Instead, the sentiment is more, "Shit, none of us can do much about it directly. How 'bout we all get freaking rich and successful first!"

Well, I think that's the rational thing to do for the vast majority of people. Not only due to public good problems, but because if there's something bad about the world which affects many people negatively, it's probably hard to fix or one of the many sufferers would have already. Whereas your life might not have been fixed just because you haven't tried yet. It's almost always a better use of your resources. Plus "money is the unit of caring", so the optimal way to help a charitable cause is usually to earn your max cash and donate, as opposed to working on it directly.

I suspect the empathy formed from face to face contact can be a really great motivator.

Agreed. Not just a motivator to help other people - but f2f contact is more inherently about doing, while web forums are more inherently about talking. In person it is much more natural to ask about someone's life and how it is going - which is where interventions happen.

Yet if we're intentional about it I think we can keep it real here too.

Perhaps.

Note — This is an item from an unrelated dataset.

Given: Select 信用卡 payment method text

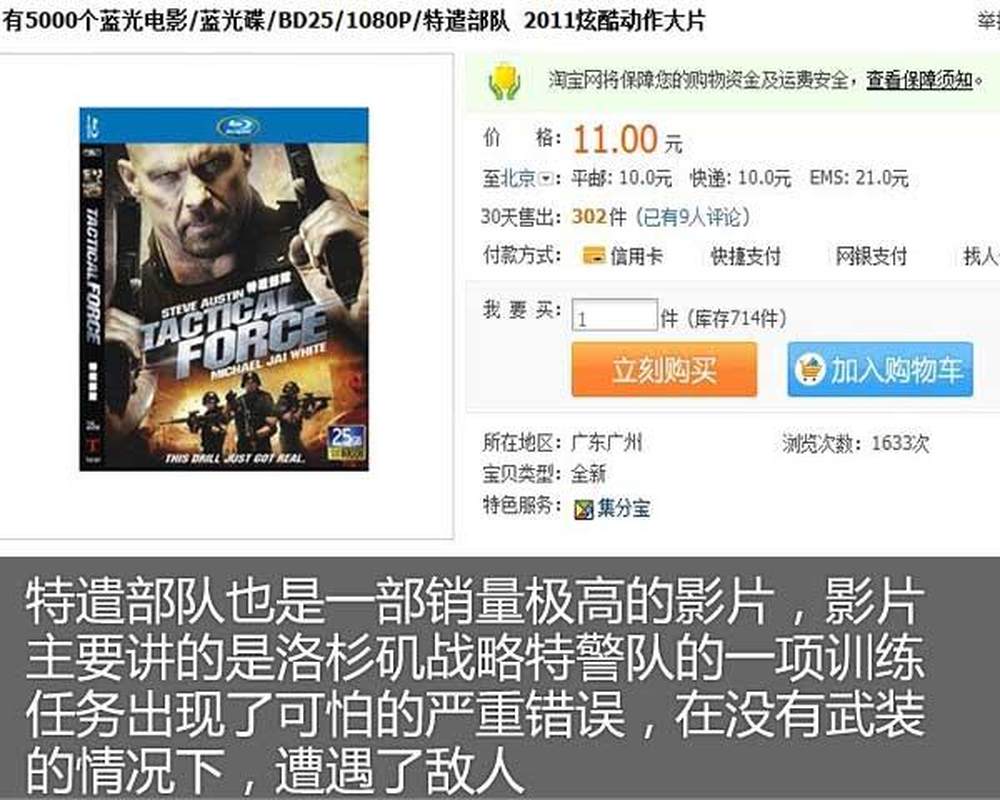Looking at the screenshot, I should [636, 256].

I think it will need a lot of intentionality, and a combination of in-person meetups and online discussions. I've thought about this as a "practicing life" support group, Eliezer's term is "rationality dojo", either way the key is to look at rationality and success just like any other skill - you learn by breaking it down into practiceable components and then practicing with intention and feedback, ideally in a social group. The net can be used to track the skill exercises, comment on alternative solutions for various problems, rank the leverage of the interventions and so forth.

But the key from my perspective is the website would be more of a database rather than an interaction forum. "This is where you go to find your local chapter, and a list of starting exercises / books to work through together / metrics / etc"

Comment author: [deleted] 02 December 2010 05:06:08PM 1 point [-]

I'm new here at LW -- are there any chapters outside of the New York meetup?

If not, is there a LW mechanism to gather location info from interested participants to start new ones? Top-level post and a Wiki page?

I created a Wiki to kick things off, but as a newb I think I can't create an article yet, and quite frankly I'm not confident enough that that's the right way to go about it to do it even if I could. So if you've been here longer and think that's the right way, please do it and direct LWers to the Wiki page.